Aim of the exercise. Every entry, from the first to the last, should be written out exactly.
------------
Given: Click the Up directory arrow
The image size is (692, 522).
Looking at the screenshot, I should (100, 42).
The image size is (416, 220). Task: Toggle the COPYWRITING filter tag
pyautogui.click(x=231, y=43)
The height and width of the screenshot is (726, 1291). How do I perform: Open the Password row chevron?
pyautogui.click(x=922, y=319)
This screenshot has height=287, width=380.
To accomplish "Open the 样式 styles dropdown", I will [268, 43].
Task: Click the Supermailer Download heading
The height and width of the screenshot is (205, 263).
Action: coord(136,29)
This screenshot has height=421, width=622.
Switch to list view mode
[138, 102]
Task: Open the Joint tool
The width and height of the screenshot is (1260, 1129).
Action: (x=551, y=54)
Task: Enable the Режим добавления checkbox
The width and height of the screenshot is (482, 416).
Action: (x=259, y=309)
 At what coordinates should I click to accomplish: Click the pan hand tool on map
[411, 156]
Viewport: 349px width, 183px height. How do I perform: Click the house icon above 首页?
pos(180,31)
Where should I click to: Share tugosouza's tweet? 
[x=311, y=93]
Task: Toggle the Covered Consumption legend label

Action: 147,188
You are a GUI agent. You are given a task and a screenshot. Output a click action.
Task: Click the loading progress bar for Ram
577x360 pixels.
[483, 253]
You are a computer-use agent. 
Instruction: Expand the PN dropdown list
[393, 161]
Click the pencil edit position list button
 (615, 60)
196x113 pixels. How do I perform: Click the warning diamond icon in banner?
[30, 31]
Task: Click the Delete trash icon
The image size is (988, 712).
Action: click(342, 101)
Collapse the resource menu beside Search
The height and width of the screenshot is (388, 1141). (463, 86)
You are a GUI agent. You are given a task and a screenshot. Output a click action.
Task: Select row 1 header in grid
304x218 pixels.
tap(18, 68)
------------
Exercise result.
Given: Click the Up directory arrow
The image size is (692, 522).
Looking at the screenshot, I should (100, 42).
The image size is (416, 220). Task: Toggle the COPYWRITING filter tag
pyautogui.click(x=231, y=43)
The height and width of the screenshot is (726, 1291). How do I perform: Open the Password row chevron?
pyautogui.click(x=922, y=319)
This screenshot has height=287, width=380.
To accomplish "Open the 样式 styles dropdown", I will [268, 43].
Task: Click the Supermailer Download heading
The height and width of the screenshot is (205, 263).
Action: coord(136,29)
This screenshot has height=421, width=622.
Switch to list view mode
[138, 102]
Task: Open the Joint tool
The width and height of the screenshot is (1260, 1129).
Action: (x=551, y=54)
Task: Enable the Режим добавления checkbox
The width and height of the screenshot is (482, 416).
Action: (x=259, y=309)
 At what coordinates should I click to accomplish: Click the pan hand tool on map
[411, 156]
Viewport: 349px width, 183px height. How do I perform: Click the house icon above 首页?
pos(180,31)
Where should I click to: Share tugosouza's tweet? 
[x=311, y=93]
Task: Toggle the Covered Consumption legend label

Action: 147,188
You are a GUI agent. You are given a task and a screenshot. Output a click action.
Task: Click the loading progress bar for Ram
577x360 pixels.
[483, 253]
You are a computer-use agent. 
Instruction: Expand the PN dropdown list
[393, 161]
Click the pencil edit position list button
 (615, 60)
196x113 pixels. How do I perform: Click the warning diamond icon in banner?
[30, 31]
Task: Click the Delete trash icon
The image size is (988, 712).
Action: click(342, 101)
Collapse the resource menu beside Search
The height and width of the screenshot is (388, 1141). (463, 86)
You are a GUI agent. You are given a task and a screenshot. Output a click action.
Task: Select row 1 header in grid
304x218 pixels.
tap(18, 68)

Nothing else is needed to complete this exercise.